Is that a test question? If it is, you'll have to go back to your notes and your textbook for the answer that your teacher wants.
In reality ... grounded theory is one of more common approaches in qualitative research, but there are others that are also quite common. Simple qualitative descriptive designs are common as are phenomenologic studies and ethnographies. Different methods have been popular in different years/decades.
To get the "perfect" answer to your question, someone would have to collect all the published studies and tally up the methods used. I don't think anybody has done that. So ... if you are trying to answer that question to satisfy an instructor, you'll have to look at the references he/she is using and answer the question based on that person's opinion.
No, it is not a test question. I am interesting in doing a qualitative study. I would like to use intensive interview as a way collecting my data. Having a research background in sociology, I don't remember we talked too much about grounded theory and phenomenology. Just wondering where it fits and how much reading I should do to have enough knowledge to conduct my study.
A related question, after reading some qualitative studies in nursing, it seems to me that they only mentioned grounded theory in the section of the data analysis--is grounded theory a theory used for conducting data analysis most of time?
Your choice of a methodology should match your research question. You should not choose your methodology based on "what's the most common" or anything like that.
Nurses use a variety of methods for qualitative research -- and you should familiarize yourself with most of the major ones before you choose one to do a study. For example:
For grounded theory, the underlying question is, "What is the basic social process that explains ...?"
For ethnography, the underlying question is, "What is the culture that ...?"

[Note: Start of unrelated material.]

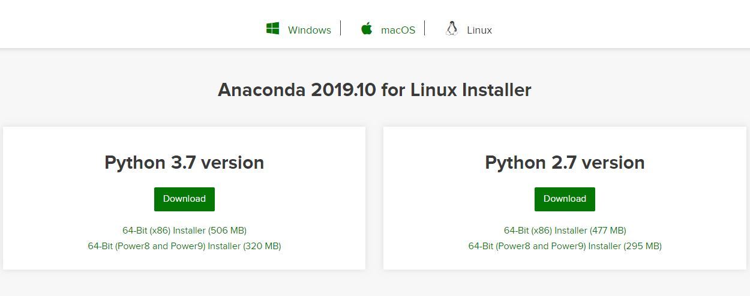750x296 pixels.
Task: Click the divider between macOS and Linux
Action: coord(425,28)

For phenomenology, the underlying question is, "What is it like ...?" or "What is the lived experience of ...?"
For a qualitative descriptive study, the underlying question is a more general, "What are the key features of ...?" or "How would you describe ...?"
First, become thoroughly familiar with the research that has already done on your topic of interest. Based on that review, decide what question needs to be answered. Then choose the method that is designed to answer that question.

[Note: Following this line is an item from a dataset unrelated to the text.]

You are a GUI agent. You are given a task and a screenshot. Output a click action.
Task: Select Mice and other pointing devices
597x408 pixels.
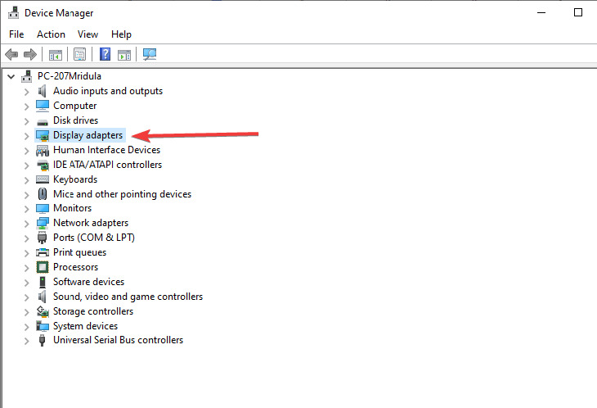click(x=122, y=194)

If you are unfamiliar/inexperienced in the conduct of qualitative research, you should have an advisor or mentor helping you through the process. Not only can such a person help you choose a question and a method, but he/she can help you with the necessary paperwork for the IRB, etc.
I like your straight forward way of presenting these four often used approaches by listing their underlying question.

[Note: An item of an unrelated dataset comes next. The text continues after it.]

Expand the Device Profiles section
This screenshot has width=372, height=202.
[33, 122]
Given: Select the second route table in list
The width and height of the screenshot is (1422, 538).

I do have my research question before I considering a method. It is topic that not being studied enough and it is about a health care process.
It would be nice to have a mentor to guide me through the process. However, at this stage, I think I have the tools to explore something I am not too familiar with by myself.
Just done some studies on grounded theory. Now I understand that it is not a "theory" by traditional definition; instead, it is more a process of generating a new theory based on the data collected. Just like most other qualitative approaches, it is more inductive in nature.
Now, I think the challenge of using grounded theory would be how to present the relatively complex and "messy" process of coding (how to put three steps--open, axial, and selective together).